Jurgen, thank you for your questions. So regarding those 2 different brands, HUGO, BOSS Womenswear. So first of all, I can say that HUGO Blue is still growing, whereas Red is somehow decreasing. We have taken some of the measurements, like I already said, to strengthen our street tailoring offering, whereas we overall reduced our product assortment. And on top of this, we have closed some of the HUGO distribution. Especially in the Western Hemisphere, we have closed some of underperforming HUGO stores. So this will then somehow prevail for the next months to come. But I think the intention that we are taking is we have a long-term view, because we want to strengthen the brand itself and also we want to improve the profitability of the brand of HUGO. That's the intention while we are doing this kind of exercise to really focus on the core in terms of product assortment and distribution.
The same is actually true for BOSS Womenswear also, where we integrated BOSS Camel back into BOSS Black. So this has a kind of effect in terms of product assortment. And on top of this, what we are doing is we try really to focus in our own retail environment of bigger BOSS Womenswear appearance. So for example, in BOSS Regent Street, you will find a nice BOSS Womenswear POS, but we'd rather close smaller BOSS corners within the BOSS Menswear store where you only have, let's say, between 10 to 20 square meters where we focus on BOSS Menswear. So these are measurements that we are taking on both product assortment and distribution to have a clear focus on store productivity with this regard and to drive the profitability of our brick-and-mortar business. And actually, both businesses, I mean, the HUGO business, you know the size of the HUGO business and BOSS Womenswear. You have a decent margin with those because they are already scaling. So for the time being, I would say we are not focusing on M&A for the time being.

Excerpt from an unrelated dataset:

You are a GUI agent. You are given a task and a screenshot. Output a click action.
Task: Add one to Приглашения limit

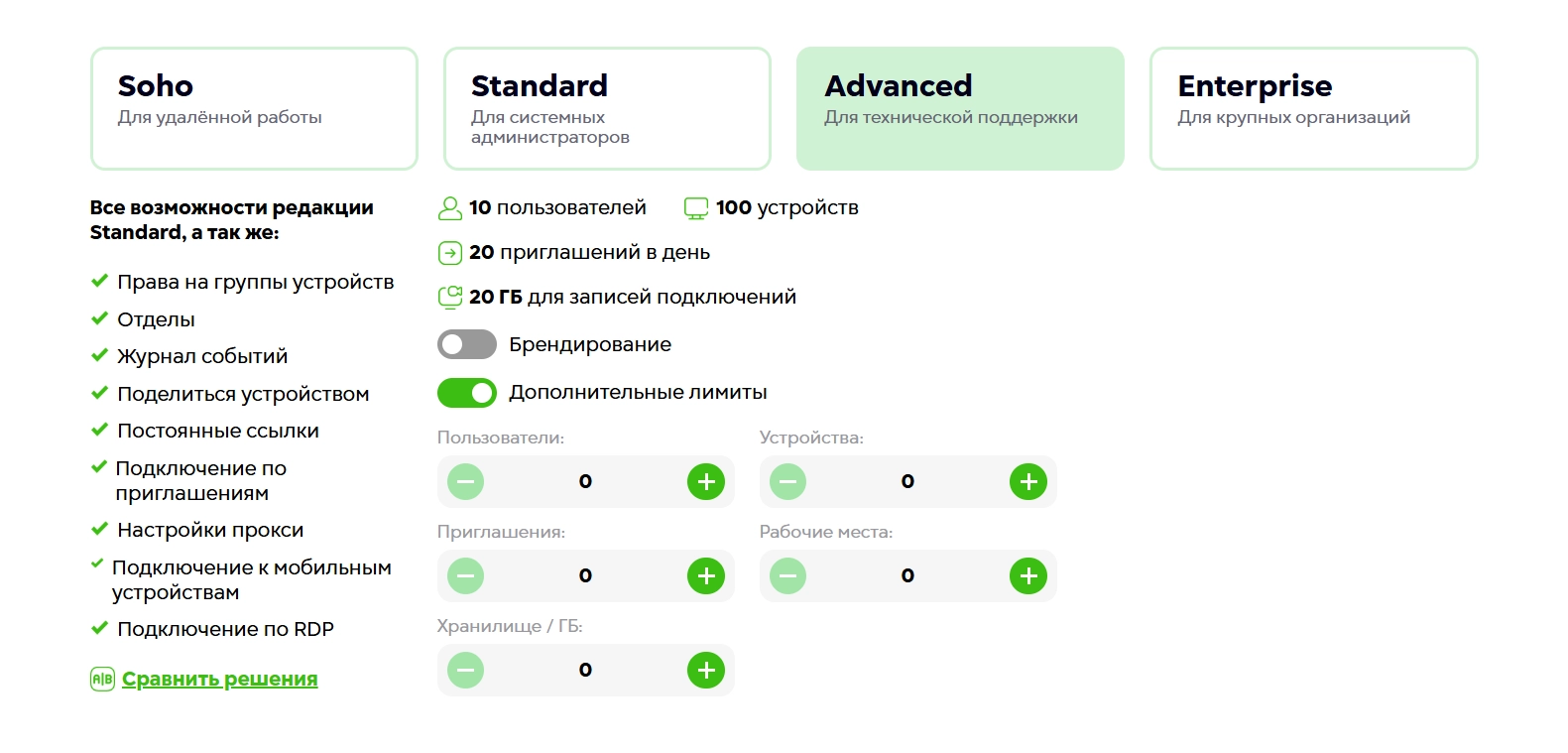coord(706,576)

Regarding inventories, there you are completely right. So yes, we are further decreasing our airfreight share. I said we were in the low teens in the beginning -- at the end of last year. We are now at a high single-digit number in terms of airfreight share. So we are continuously reducing this. And this leads to the fact that we have higher goods in transit. We still have the Red Sea issue in all this. So this is good for an amount between -- if I compare this year-over-year between EUR 20 million to EUR 30 million in COGS.
And I also want to highlight that we took, as a management team, the deliberate decision to increase our inventories in the U.S. because we wanted to somehow save our gross margin going forward because of the tariff discussions. So we have increased deliberately our inventory position in the U.S.
The next question comes from Thomas Chauvet from Citi.
I have 2 questions, please. The first one on digital, you've had another quarter of solid growth of 7%. But with digital wholesale up more than that. And as you said, hugoboss.com, so your retail was softer. Why is there such a growth divergence between both digital channels in the past few quarters? Is it mainly the results of heavy promotional activities at your partners driving strong sell-through as opposed to your maybe stricter markdown policy in your own e-commerce?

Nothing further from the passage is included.